Sunday, November 18, 2007

Judy and Mickey in an Evil Alternate Universe

Say! I've got an idea! Let's put on a show! send U.S. troops to Pakistan! There's all kinds of things that could go wrong, and we have no clue what our troops would do once they got there, but let's do it anyway!

AS the government of Pakistan totters, we must face a fact: the United States simply could not stand by as a nuclear-armed Pakistan descended into the abyss. Nor would it be strategically prudent to withdraw our forces from an improving situation in Iraq to cope with a deteriorating one in Pakistan. We need to think — now — about our feasible military options in Pakistan, should it really come to that.
[...]
The most likely possible dangers are these: a complete collapse of Pakistani government rule that allows an extreme Islamist movement to fill the vacuum; a total loss of federal control over outlying provinces, which splinter along ethnic and tribal lines; or a struggle within the Pakistani military in which the minority sympathetic to the Taliban and Al Qaeda try to establish Pakistan as a state sponsor of terrorism.
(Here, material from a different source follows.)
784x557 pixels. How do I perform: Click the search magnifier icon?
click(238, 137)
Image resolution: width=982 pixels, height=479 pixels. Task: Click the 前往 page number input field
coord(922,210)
All possible military initiatives to avoid those possibilities are daunting. With 160 million people, Pakistan is more than five times the size of Iraq. It would take a long time to move large numbers of American forces halfway across the world. And unless we had precise information about the location of all of Pakistan’s nuclear weapons and materials, we could not rely on bombing or using Special Forces to destroy them.

The task of stabilizing a collapsed Pakistan is beyond the means of the United States and its allies. Rule-of-thumb estimates suggest that a force of more than a million troops would be required for a country of this size. Thus, if we have any hope of success, we would have to act before a complete government collapse, and we would need the cooperation of moderate Pakistani forces.

Matt Yglesias has fun with this:
Fred Kagan and Michael O'Hanlon say we'd better get ready to deploy "a sizable combat force" to Pakistan for a mission that "would involve supporting the core of the Pakistani armed forces as they sought to hold the country together in the face of an ineffective government, seceding border regions and Al Qaeda and Taliban assassination attempts against the leadership." Now since this is obviously a terrible idea, Kagan and O'Hanlon endeavor to make it less terrible by assuming a can opener and arguing that this force should come "not only from the United States, but ideally also other Western powers and moderate Muslim nations."

This plan and a pony will get you a pony.

Even more stunning in some respects, as Max Bergmann points out for Democracy Arsenal, is that they're quick to assure us that despite the necessity of this coming occupation of Pakistan, it wouldn't "be strategically prudent to withdraw our forces from an improving situation in Iraq to cope with a deteriorating one in Pakistan." Thus indicating, as Bergmann says, that "Kagan and O'Hanlon clearly have a hidden stash of U.S. soldiers."

What's more, in what seems to be a growing trend among advocates of a hawkish defense posture, Kagan and O'Hanlon actually appear to concede in advance that their plan won't really work[.]